Neden Dolmabahçe Protokolü?

Kürt Halk Önderi Sayın Öcalan tarafından hazırlanan ve 28 Şubat 2015 tarihinde Dolmabahçe Sarayı’nda İmralı Heyeti ile devlet ve hükümet heyeti arasında imzalanan protokol, Türkiye’ye yeni bir ruh, yeni bir biçim vermektedir. Bilgisayar teknolojisi diliyle söylemek gerekirse, Türkiye’ye yeni bir format atmaktadır. Türkiye’yi demokratikleştirmekte ve özgürleştirmektedir. İç çatışmalar sarmalından çıkmanın başka yolu yok. Bunu anlatmaya çalıştığımız 92 yıllık süreç yeterince gösteriyor. 

“Yeni Türkiye” kabuk değiştirerek, cilalanarak yaratılamaz. Bunun için köklü ve yapısal değişiklere ihtiyaç var. Protokol, bu yapısal değişimin ana çerçevesini ortaya koymuştur. Ve bu çerçeve, Türkiye’nin yeni nesnel zeminini ortaya çıkartmaktadır. Türkiye’nin barış içinde birlikte yaşanabilir hale gelebileceğini göstermiştir. Format dediğimiz budur. 1990’dan sonra kurulan birçok devlet bu formatı atabildi. Atamayanlar ise ya çatışma ve kargaşaya sürüklendi ya da parçalandı. Daha somut bir örnek vermek gerekirse İsviçre, bu formatın atıldığı en eski ülkedir; 270 yıldır huzur ve barış yaşıyor.

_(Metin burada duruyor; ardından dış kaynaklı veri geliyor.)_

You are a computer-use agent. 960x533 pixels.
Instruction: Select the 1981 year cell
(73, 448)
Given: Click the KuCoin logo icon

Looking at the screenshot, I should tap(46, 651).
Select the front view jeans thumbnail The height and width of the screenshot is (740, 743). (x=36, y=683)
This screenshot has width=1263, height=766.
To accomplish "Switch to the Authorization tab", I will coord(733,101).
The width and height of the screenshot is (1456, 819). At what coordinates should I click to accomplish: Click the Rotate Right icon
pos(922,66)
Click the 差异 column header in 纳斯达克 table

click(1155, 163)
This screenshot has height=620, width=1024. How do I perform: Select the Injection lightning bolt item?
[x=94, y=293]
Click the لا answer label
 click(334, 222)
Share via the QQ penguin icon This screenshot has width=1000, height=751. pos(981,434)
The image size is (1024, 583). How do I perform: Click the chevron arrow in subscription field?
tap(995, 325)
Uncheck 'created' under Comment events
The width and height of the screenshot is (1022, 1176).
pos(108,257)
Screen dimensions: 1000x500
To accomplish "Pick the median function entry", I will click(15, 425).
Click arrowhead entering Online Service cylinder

Ne ki Türkiye’de formattan rahatsız olan kesimler Dolmabahçe Protokolü’nü boğmaya çalışmaktadır. Bu, savaşta ısrar demektir. Nitekim sonuç ortada: Oluk oluk kan akıyor.

Bu koşullarda en büyük barış mesajı Dolmabahçe Protokolü’nün sahiplenilmesidir. Bundan daha büyük somut bir barış mesajı yoktur. Silahların susması ve barışın oturması için siyasal bir zemine, uzlaşı zeminine ihtiyaç var. Yoksa durup dururken silahlar susmaz. İçinden geçmekte olduğumuz bu günlerde bu siyasal zemini oluşturan tek şey Dolmabahçe Protokolü’dür. Barış sürecinin önünün açılması için Protokol’ün daha güçlü sahiplenilip tartışılması bir zorunluluktur. Saflaşma da burada, bu protokole yaklaşımda olacaktır. 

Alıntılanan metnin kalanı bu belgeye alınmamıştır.